─── Dataset records ───

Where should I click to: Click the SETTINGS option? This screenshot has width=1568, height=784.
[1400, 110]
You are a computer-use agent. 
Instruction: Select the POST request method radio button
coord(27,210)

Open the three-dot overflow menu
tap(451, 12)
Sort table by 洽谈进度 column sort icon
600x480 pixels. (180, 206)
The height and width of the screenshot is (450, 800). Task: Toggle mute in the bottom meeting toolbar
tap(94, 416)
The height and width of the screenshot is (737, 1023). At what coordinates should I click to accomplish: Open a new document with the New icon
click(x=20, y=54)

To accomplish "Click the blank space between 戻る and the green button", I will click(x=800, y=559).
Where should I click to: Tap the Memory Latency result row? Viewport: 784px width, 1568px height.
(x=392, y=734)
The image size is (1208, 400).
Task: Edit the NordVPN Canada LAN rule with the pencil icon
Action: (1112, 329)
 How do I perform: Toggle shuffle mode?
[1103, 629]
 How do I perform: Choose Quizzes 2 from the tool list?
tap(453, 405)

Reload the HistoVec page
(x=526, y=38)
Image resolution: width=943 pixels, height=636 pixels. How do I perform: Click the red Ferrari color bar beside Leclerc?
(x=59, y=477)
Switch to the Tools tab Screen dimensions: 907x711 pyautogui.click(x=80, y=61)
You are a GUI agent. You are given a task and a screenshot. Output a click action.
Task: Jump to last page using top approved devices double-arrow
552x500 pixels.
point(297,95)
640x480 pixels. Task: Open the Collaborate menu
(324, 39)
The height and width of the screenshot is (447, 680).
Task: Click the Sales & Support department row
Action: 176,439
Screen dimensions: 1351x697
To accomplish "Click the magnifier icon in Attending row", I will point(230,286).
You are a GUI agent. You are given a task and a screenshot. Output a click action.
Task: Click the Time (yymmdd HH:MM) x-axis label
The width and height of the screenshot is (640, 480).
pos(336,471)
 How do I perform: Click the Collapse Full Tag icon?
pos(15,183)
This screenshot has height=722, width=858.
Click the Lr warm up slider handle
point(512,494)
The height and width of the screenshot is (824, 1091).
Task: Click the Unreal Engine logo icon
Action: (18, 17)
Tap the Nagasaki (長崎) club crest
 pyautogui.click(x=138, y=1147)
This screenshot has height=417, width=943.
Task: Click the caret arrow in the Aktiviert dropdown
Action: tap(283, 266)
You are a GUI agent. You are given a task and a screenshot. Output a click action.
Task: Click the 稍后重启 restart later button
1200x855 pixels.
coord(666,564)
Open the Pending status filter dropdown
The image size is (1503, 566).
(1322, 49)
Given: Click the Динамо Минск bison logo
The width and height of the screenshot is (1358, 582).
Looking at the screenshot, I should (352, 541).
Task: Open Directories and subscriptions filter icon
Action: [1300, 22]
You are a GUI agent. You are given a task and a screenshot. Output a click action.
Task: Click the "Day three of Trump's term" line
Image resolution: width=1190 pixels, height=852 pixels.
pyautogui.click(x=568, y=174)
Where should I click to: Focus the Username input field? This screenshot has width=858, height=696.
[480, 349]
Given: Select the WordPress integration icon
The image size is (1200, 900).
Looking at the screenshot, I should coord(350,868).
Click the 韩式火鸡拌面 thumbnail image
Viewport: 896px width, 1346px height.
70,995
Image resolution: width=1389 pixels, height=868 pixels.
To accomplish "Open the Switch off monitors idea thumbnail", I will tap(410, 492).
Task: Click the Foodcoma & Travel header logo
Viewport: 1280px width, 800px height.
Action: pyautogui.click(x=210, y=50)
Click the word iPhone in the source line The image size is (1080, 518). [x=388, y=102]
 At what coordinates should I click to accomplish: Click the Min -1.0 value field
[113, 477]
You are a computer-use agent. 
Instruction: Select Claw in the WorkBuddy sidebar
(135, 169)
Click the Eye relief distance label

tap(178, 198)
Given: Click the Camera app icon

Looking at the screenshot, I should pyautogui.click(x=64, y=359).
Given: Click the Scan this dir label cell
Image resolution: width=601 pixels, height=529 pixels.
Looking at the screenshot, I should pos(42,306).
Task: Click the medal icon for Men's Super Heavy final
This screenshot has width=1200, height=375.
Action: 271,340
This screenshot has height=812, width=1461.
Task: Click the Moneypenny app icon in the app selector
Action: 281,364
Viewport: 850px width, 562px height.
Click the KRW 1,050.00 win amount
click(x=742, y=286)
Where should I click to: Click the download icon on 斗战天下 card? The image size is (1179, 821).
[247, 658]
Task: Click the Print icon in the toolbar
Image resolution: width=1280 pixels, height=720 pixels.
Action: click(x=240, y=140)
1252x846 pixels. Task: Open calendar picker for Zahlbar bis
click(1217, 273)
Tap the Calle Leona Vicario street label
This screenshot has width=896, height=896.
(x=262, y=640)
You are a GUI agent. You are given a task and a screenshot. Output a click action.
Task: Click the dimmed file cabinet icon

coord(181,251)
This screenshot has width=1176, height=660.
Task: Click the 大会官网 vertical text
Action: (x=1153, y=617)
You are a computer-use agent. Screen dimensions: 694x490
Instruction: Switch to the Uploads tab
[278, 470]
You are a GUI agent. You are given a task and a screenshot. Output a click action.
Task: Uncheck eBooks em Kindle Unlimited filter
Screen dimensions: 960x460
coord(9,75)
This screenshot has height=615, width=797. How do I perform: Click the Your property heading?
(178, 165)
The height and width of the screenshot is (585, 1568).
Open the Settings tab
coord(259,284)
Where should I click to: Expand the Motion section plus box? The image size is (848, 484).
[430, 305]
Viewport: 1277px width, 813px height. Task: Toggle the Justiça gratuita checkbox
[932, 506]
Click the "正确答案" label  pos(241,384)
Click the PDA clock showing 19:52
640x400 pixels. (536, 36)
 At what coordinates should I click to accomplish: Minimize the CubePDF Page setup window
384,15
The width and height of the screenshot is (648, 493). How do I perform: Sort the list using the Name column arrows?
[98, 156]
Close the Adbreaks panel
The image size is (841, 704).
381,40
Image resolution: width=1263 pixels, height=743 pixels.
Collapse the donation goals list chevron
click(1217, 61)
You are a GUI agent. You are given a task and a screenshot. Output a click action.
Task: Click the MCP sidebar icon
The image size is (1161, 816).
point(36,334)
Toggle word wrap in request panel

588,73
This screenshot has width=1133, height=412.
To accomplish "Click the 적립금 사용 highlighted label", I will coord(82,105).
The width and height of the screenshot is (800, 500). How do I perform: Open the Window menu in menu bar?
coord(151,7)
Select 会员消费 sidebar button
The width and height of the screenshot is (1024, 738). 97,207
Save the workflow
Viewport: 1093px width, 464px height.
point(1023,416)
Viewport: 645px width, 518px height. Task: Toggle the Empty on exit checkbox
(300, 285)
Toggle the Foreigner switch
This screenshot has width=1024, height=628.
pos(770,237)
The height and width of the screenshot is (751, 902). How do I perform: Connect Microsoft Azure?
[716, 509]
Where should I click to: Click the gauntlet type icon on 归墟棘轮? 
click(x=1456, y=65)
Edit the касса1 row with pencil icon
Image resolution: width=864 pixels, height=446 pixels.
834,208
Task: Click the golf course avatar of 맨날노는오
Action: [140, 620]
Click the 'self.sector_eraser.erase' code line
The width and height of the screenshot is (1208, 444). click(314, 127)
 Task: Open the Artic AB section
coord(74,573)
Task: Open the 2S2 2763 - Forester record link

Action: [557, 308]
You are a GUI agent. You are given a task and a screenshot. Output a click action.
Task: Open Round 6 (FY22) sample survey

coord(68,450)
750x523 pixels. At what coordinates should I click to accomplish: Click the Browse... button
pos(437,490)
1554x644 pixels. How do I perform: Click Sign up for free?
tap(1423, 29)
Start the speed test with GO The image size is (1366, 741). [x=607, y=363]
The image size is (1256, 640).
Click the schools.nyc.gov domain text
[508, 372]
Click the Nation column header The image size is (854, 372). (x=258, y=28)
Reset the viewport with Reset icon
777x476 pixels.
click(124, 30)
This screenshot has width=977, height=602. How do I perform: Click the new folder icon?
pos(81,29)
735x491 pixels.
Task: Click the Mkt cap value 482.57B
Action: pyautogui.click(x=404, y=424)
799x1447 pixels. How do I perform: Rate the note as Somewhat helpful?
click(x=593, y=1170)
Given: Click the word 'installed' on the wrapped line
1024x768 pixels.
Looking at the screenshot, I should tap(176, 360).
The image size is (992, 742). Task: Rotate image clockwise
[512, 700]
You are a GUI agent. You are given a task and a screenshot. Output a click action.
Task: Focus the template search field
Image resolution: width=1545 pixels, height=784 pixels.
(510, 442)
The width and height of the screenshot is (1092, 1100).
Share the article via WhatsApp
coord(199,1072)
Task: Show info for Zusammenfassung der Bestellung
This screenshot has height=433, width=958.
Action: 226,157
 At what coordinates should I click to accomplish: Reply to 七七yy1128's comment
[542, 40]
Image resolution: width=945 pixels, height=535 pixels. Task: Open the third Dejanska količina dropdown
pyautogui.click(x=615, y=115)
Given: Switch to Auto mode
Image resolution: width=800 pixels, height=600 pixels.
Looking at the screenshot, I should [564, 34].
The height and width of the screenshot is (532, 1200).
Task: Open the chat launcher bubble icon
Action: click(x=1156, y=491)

───

# Problem description
Only the lines from the start of the listing through the line with "Task: Jump to" should be repeated, each exactly as it stands.

# Solution for this task
Where should I click to: Click the SETTINGS option? This screenshot has width=1568, height=784.
[1400, 110]
You are a computer-use agent. 
Instruction: Select the POST request method radio button
coord(27,210)

Open the three-dot overflow menu
tap(451, 12)
Sort table by 洽谈进度 column sort icon
600x480 pixels. (180, 206)
The height and width of the screenshot is (450, 800). Task: Toggle mute in the bottom meeting toolbar
tap(94, 416)
The height and width of the screenshot is (737, 1023). At what coordinates should I click to accomplish: Open a new document with the New icon
click(x=20, y=54)

To accomplish "Click the blank space between 戻る and the green button", I will click(x=800, y=559).
Where should I click to: Tap the Memory Latency result row? Viewport: 784px width, 1568px height.
(x=392, y=734)
The image size is (1208, 400).
Task: Edit the NordVPN Canada LAN rule with the pencil icon
Action: (1112, 329)
 How do I perform: Toggle shuffle mode?
[1103, 629]
 How do I perform: Choose Quizzes 2 from the tool list?
tap(453, 405)

Reload the HistoVec page
(x=526, y=38)
Image resolution: width=943 pixels, height=636 pixels. How do I perform: Click the red Ferrari color bar beside Leclerc?
(x=59, y=477)
Switch to the Tools tab Screen dimensions: 907x711 pyautogui.click(x=80, y=61)
You are a GUI agent. You are given a task and a screenshot. Output a click action.
Task: Jump to last page using top approved devices double-arrow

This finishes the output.